Pup’s limping, but the stool’s cohesive.

I should back up a bit.

Not to start the week on a blue note, I had a horrible weekend. Saturday I lost my wallet, so I couldn’t leave the house. It had my cards! It had my necessary cards - my papers. You live in fear of waking up in a totalitarian state where a grim official with a dueling scar says YOUR PEPPERS PLEZ and you have to hand over your folded documents - which, to be fair, look as easy to counterfeit as every other document of the era. Hmmm, this typing looks correct . . . the photograph in indeed you . . . the stamped seal of the government could not possibly be duplicated. You may pass.

So where were they? I looked everywhere, Birch tagging along on every journey up and down the stairs. I should note that I was alone, wife and daughter off on a college tour (that’s another issue) and I felt like Tom Hanks in “Castaway,” with Birch as my Wilson.

I pictured myself finding the wallet and exulting, and Birch would wag his tail side to side in that “okay, something’s happening, hope it’s good” way dogs have, and then we’d go down to the garage and he’d leap in the car and I’d drive off to get a hamburger!

And maybe Target! Why, it’s been three days since I went there! The world = oyster (subset My Oysters)

But I couldn’t find it. Oh, I looked all the places you’re thinking. Every pair of pants. Every inch of the car.

Think.

Okay. It’s a slim wallet I wear in my front pants pocket, because when I wore a back-pocket wallet the cards would curve and snap. It has my work ID, my driver’s license, two credit cards, a thin slit for those old-style “bills” that can still be used as legal tender. When do I last remember having it?

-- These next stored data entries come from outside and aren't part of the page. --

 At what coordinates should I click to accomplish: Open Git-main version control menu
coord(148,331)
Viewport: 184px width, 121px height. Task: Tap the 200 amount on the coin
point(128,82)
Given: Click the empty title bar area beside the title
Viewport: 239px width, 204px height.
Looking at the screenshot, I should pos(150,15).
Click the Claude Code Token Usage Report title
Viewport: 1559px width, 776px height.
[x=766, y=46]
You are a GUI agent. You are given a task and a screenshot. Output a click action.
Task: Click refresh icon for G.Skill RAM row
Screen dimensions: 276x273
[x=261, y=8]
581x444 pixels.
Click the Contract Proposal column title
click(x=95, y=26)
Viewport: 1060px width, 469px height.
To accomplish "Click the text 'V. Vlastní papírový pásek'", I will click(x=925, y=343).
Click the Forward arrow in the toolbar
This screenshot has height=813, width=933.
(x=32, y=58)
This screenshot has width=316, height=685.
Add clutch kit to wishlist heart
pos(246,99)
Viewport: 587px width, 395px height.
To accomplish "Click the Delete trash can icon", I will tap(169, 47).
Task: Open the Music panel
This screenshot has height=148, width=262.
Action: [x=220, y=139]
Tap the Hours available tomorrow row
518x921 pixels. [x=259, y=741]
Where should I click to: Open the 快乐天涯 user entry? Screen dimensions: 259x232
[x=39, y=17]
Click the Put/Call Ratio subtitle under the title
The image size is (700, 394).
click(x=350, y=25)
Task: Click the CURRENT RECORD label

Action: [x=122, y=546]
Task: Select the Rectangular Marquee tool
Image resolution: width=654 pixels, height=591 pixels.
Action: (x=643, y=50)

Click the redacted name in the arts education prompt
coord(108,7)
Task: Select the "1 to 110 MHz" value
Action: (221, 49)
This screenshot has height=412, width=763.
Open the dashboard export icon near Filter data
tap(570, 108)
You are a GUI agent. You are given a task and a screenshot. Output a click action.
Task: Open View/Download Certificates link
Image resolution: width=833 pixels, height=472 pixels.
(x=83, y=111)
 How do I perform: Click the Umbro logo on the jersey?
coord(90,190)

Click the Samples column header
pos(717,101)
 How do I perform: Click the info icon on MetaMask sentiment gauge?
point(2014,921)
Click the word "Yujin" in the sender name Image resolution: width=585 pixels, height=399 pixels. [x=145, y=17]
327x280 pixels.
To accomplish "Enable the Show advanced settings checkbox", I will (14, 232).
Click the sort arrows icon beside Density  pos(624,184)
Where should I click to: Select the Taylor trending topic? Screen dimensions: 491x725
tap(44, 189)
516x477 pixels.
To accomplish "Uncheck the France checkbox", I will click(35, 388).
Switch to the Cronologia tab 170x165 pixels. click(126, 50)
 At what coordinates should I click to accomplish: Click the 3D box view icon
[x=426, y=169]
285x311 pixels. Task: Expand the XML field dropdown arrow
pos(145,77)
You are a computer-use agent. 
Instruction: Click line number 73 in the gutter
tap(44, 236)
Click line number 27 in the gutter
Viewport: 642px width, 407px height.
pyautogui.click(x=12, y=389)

Friday noon, at work. The doughnuts. Remember the donuts I spoke about last week? There were additional doughnuts on Friday. Huge, big as tractor tires - from Bogart’s. There was a fundraiser at the office for a student journalism project, and I kicked in some ones, and took a doughnut.

I didn’t eat it all. Oh it was incredible, but I would only eat half.

What are the chances that I would take out my wallet, extract two dollars, then put the wallet on my desk and forget about it? Nil and none. Besides, I’m sure I left the office for a while, which means I used to wallet to beep back in past security.

Then I drove home.

And I haven’t left since.

So where is it. Did Birch find it in the closet and carry it off and gnaw at it? More likely than finding it in the freezer, which some people on Twitter suggested. Hah! Ridiculous. (Just checked freezer again . . . nope.) (Why would I open the freezer door and put my wallet inside? Because I was distracted by some sort of distant but howling angst that clouded my recollection of my simple autonomous movements? Yeah, that’s possible; better check again. Also the car.)

(Nope.)

Right now it’s after midnight, and I just got back from following Birch into the backyard woods to watch him poop, using the phone’s flashlight to determine the composition and firmness of the poop. I have been worried about him today, because he’s been low-energy, and limping. The limp he’s had before, and happened after he fell off the car seat because I slammed on the brakes to avoid killing a cyclist who pedaled merrily into my path going the wrong way on a one-way. I screeched and honked and got flipped: you remember. Well, he started limping again today, and it’s good we’re going back to the vet on Monday for heartworm pills; they can examine the leg.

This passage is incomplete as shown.